星隆弘さんの文芸詩時評 『No.002 en-taxi (エンタクシー) 第35巻 2012年春号』 をアップしましたぁ。写真家ホンマ・タカシさんの連載 『きわめてよいふうけい』 を中心に、一回性ということを考察しておられます。写真の一回性が東日本大震災が起こった三月十一日に重なります。そのかけがえのない、また取り返しもつかない一瞬をつなぎ止めるような形で、今号の 『en-taxi』 は編集されているようです。
文学を含めた芸術の現在は、かつてそこにあった何ものかへの葬送曲といった雰囲気を漂わせています。星さんが論じておられるように、メディアを含め、多くの人が取り返しのつかない一度限りの出来事に視線を注ぐようになっています。起こってしまったこと、終わったものにばかり目がいくのです。未来を切り拓く試みよりも、過去の事件、過去の作家の仕事の検証が増えています。
それは未来のヴィジョンが見えないからにほかなりません。
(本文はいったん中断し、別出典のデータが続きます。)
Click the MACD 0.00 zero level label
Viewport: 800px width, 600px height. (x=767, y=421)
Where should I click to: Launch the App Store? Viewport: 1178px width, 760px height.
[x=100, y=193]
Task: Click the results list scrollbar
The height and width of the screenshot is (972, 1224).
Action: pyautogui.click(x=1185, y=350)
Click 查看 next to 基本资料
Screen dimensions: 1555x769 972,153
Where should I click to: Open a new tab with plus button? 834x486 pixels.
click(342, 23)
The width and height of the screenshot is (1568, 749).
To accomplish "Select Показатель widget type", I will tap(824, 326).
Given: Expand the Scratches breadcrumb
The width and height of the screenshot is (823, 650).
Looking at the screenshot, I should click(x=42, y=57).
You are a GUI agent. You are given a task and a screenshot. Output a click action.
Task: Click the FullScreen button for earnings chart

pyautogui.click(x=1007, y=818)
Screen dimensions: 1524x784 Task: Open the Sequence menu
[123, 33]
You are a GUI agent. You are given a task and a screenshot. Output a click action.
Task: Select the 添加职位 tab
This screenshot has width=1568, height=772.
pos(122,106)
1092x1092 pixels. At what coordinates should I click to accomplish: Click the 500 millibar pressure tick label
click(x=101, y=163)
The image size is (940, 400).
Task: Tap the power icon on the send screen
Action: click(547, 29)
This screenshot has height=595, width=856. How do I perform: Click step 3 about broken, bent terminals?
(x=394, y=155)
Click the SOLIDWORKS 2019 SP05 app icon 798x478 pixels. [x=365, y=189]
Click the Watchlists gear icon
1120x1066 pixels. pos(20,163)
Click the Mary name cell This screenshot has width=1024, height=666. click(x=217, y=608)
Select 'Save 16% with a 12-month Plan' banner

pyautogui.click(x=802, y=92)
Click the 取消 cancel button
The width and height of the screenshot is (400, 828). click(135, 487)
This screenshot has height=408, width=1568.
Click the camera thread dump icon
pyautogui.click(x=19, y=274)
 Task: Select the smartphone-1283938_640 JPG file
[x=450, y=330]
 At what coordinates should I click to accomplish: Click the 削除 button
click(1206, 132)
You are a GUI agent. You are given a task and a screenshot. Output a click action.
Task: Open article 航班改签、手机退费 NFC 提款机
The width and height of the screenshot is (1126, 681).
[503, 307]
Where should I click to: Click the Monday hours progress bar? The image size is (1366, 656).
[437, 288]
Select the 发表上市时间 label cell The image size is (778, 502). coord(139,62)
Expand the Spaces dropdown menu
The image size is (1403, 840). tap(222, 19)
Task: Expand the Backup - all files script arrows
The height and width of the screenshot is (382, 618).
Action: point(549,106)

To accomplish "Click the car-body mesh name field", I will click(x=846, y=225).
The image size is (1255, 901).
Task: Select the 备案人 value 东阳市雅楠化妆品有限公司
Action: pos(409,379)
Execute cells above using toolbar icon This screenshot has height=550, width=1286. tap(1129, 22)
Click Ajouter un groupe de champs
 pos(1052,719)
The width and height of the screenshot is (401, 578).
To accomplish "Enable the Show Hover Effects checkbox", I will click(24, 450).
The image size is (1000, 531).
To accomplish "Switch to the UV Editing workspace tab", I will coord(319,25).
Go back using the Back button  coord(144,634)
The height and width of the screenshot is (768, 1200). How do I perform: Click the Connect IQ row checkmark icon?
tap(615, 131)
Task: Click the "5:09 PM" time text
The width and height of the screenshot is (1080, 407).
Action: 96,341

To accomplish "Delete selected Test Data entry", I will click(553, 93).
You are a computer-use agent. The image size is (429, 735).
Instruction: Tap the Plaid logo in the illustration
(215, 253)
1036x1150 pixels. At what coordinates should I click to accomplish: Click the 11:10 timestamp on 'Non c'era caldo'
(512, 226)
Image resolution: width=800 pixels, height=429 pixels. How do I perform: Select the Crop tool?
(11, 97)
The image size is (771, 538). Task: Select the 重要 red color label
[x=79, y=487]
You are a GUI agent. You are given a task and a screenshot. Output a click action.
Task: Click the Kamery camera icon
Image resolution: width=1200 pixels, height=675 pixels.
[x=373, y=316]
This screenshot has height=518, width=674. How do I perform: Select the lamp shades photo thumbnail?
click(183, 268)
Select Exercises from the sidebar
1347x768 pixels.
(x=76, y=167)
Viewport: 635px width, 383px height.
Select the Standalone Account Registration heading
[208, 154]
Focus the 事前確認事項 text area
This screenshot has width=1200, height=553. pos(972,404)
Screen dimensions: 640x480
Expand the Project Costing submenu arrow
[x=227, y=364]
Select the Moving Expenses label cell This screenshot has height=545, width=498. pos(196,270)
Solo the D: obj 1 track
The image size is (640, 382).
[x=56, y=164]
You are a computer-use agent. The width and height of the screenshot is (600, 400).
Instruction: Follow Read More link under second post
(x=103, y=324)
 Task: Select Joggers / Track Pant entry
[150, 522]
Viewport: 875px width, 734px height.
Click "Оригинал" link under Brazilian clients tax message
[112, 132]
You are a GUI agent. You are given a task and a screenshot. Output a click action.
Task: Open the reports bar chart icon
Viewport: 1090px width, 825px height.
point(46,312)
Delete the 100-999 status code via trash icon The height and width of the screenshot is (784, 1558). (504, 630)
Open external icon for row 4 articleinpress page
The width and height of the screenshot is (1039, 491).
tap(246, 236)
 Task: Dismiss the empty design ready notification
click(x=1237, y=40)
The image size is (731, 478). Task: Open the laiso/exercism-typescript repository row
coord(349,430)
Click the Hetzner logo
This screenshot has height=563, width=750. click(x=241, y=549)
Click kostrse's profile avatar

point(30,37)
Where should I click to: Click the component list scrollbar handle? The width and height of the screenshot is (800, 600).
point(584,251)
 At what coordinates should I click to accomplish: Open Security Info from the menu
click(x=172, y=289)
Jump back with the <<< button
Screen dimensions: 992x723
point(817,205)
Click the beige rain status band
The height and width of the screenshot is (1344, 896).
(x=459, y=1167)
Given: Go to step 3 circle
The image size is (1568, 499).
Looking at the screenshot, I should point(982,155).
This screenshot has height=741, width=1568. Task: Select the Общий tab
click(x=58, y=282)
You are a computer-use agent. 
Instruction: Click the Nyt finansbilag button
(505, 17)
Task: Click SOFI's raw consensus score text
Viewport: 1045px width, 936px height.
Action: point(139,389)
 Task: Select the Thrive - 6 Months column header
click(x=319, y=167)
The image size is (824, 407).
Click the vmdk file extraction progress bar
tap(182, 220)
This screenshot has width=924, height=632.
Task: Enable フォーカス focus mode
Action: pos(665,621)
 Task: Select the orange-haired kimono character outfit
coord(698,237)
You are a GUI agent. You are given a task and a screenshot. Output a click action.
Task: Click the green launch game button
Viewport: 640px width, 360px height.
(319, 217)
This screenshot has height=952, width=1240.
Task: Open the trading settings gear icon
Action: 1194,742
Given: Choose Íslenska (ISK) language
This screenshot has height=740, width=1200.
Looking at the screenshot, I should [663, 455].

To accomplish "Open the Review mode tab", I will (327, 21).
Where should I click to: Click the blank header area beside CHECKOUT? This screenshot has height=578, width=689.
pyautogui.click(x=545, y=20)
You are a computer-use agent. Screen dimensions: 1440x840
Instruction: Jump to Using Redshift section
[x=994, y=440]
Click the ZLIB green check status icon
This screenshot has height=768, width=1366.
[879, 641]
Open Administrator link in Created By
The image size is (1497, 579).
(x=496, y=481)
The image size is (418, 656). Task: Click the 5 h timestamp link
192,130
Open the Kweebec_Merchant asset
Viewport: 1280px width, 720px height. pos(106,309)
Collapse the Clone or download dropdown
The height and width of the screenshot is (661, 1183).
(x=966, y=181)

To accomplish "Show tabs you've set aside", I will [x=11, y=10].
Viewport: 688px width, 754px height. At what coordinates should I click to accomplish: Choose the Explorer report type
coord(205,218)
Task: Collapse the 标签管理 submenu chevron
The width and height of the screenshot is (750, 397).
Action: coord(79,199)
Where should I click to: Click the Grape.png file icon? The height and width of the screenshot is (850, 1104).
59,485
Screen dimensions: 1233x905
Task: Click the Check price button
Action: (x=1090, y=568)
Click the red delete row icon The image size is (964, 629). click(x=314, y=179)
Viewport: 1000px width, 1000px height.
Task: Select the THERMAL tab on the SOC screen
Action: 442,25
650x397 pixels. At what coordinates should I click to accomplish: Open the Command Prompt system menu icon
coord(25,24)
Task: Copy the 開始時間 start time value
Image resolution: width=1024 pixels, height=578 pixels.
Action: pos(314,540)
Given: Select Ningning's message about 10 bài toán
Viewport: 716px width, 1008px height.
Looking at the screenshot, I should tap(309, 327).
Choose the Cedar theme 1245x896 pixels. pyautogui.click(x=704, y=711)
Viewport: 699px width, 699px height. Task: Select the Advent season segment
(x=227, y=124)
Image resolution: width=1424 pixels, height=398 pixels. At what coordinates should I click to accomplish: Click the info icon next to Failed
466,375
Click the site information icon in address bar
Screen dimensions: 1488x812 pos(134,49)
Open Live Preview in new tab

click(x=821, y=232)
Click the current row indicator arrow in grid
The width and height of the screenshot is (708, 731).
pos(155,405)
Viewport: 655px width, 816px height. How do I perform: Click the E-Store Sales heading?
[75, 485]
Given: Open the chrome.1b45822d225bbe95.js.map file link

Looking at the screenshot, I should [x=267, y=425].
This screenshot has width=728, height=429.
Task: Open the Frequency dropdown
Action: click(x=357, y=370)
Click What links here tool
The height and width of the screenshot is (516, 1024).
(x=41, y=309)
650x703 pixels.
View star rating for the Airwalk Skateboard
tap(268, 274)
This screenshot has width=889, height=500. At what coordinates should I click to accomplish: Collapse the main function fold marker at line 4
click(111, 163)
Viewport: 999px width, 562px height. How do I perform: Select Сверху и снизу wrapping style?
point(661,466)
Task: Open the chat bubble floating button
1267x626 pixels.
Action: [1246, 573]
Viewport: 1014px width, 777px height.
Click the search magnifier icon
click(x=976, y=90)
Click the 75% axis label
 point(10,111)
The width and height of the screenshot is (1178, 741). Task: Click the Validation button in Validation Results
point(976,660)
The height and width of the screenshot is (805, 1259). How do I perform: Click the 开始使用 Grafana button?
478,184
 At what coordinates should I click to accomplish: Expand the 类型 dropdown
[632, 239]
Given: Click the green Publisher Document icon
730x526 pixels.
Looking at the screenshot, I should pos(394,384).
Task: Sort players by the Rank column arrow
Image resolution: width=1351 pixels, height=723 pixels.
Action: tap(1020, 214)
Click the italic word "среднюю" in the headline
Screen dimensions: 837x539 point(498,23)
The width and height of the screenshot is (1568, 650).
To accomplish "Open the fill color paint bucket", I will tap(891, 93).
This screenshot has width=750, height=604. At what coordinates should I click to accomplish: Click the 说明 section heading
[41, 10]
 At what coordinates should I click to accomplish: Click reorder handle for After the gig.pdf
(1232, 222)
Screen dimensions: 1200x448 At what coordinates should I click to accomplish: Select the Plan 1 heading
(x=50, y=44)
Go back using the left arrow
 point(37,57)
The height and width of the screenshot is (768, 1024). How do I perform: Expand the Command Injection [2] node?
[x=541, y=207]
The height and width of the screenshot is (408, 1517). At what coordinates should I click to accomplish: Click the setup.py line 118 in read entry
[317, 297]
しかし未来が過去の延長上にあるのも確かです。過去の再検証が無駄だとは思いません。むしろそのような指向が生まれた以上、徹底してその試みを為さなければならないと思います。過去を動かしがたい指標や権威として捉えるのは無意味です。過去検証は、あくまで未来のために為されなければなりません。
PS.
日本の女子レスリング、つおいですねぇ。もちろん選手が努力しているからですが、突出した力を持つ選手が現れると、それにつられて全体のレベルが上がることもあると思います。芸術の世界でも実はそうなんです。一人優秀な作家が現れると、その周囲から多くの芸術家が生まれます。生来の才能で全てが決まるわけではなく、人間の能力の差は紙一重だということだと思いますぅ。